Event versioning strategies for event-driven architectures


Synchronous API integrations create temporal coupling [1] between two services based on their respective availability. This is a tighter form of coupling and often necessitates techniques such as retries, exponential delay and fallbacks to compensate.

Event-driven architectures, on the other hand, encourage loose coupling. But we are still bound by lessor forms of coupling such as schema coupling. And here lies a question that many students and clients have asked me:

“How do I version my event schemas?”

In this post, let’s run through some common approaches and why they all suck to some degree and the two most important decisions you need to make.

1. Add version in the event name

For example, instead of “user.created”, an event will be called “user.created.v1”.

Pros:

  • Easy to route different versions to different consumers.
  • Consumers opt in to a version explicitly.
  • Older consumers are unaffected by new versions.

Cons:

  • Backward compatibility requires duplicated events – i.e. the publisher must publish multiple versions of the same event to ensure all consumers receive the event.

When to use:

  • When there are breaking changes – e.g. field name/type changes.
  • When consumers evolve at different speeds.

2. Add version in the event payload/metadata

For example, you can include a “version” field in the event payload or metadata [2].

Pros:

  • Consumers can switch logic based on the version field.
  • Introducing non-breaking changes is easier – just mark the new schema as version 2.

Cons:

  • Backward compatibility still requires duplicated events. That is, if you don’t want to break consumers that still depend on the version 1 schema.
  • The consumer code becomes (temporarily) more complex if it needs to handle multiple versions. For example, in a coordinated update, the consumers must be updated to support both version 1 and 2 of the event schema before the publisher is updated to publish only version 2 of the event.
  • It’s harder to guarantee version safety without explicit opt-in (i.e. including the “version” field in the subscription filter). Without explicit opt-in, an unsuspecting consumer might suddenly receive events it’s not able to process (it needs v1 but receives v2). Or it might receive duplicate events (v1 and v2) if the publisher sends both to maintain backward compatibility.

When to use:

  • When consumers are tightly integrated and coordinated updates are feasible. For example, when the same team owns both consumers and publishers.
  • When centralizing topics or simplifying infrastructure is important.
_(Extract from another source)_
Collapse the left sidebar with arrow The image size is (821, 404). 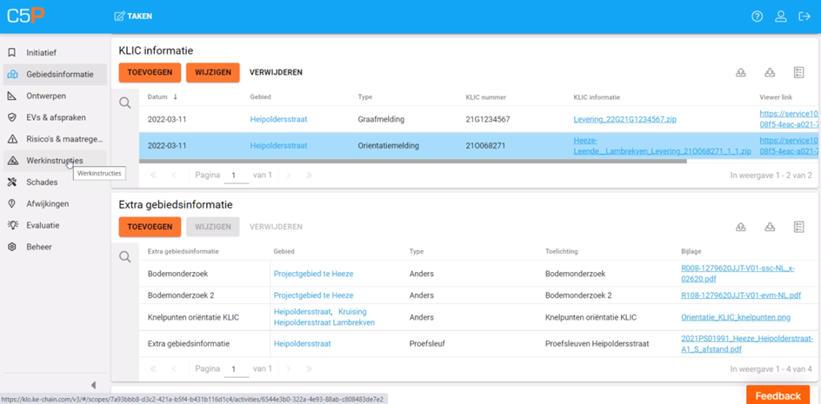[x=93, y=385]
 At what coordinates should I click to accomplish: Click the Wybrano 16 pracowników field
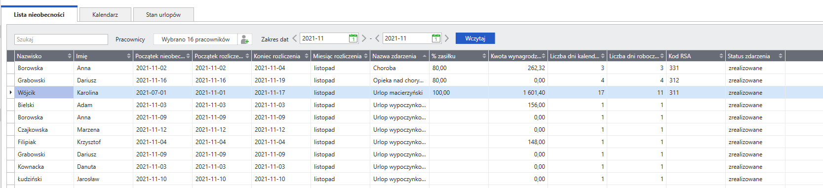pyautogui.click(x=196, y=39)
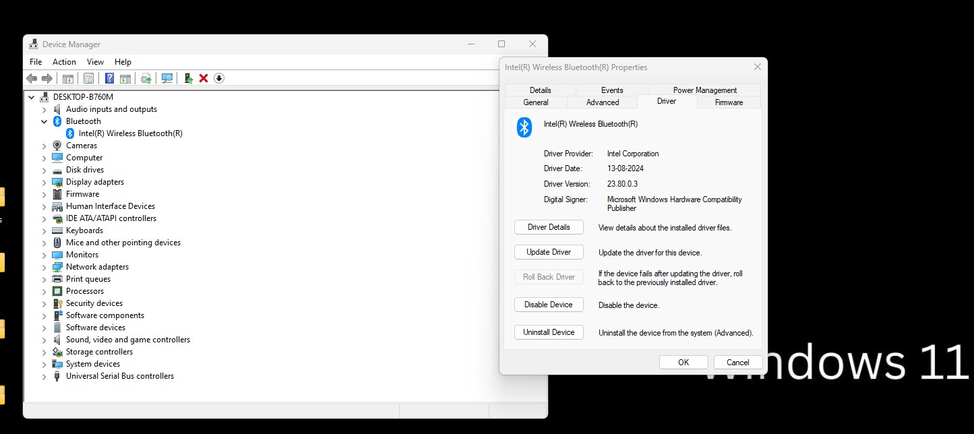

3. Use separate streams/topics

This is more applicable to Kafka or SNS topics. Instead of having one “user-created” topic, you’d have “user-created-v1” and “user-created-v2” topics and so on.

Pros:

  • Clear isolation between versions at the infrastructure level.
  • Consumers subscribe to exactly what they want.
  • Consumers opt in to a version explicitly.
  • Older consumers are unaffected by new versions.

Cons:

  • Can lead to topic sprawl.
  • Harder to aggregate or replay across versions.
  • Backward compatibility still requires duplicated events.

When to use:

  • When using a message broker that supports many topics – e.g. Kafka or SNS.
  • When consumers should not see multiple versions of the same event.

4. Use a schema registry and schema ID in the event

Include a schema ID or fingerprint in the event so the consumer can fetch the schema definition from a schema registry.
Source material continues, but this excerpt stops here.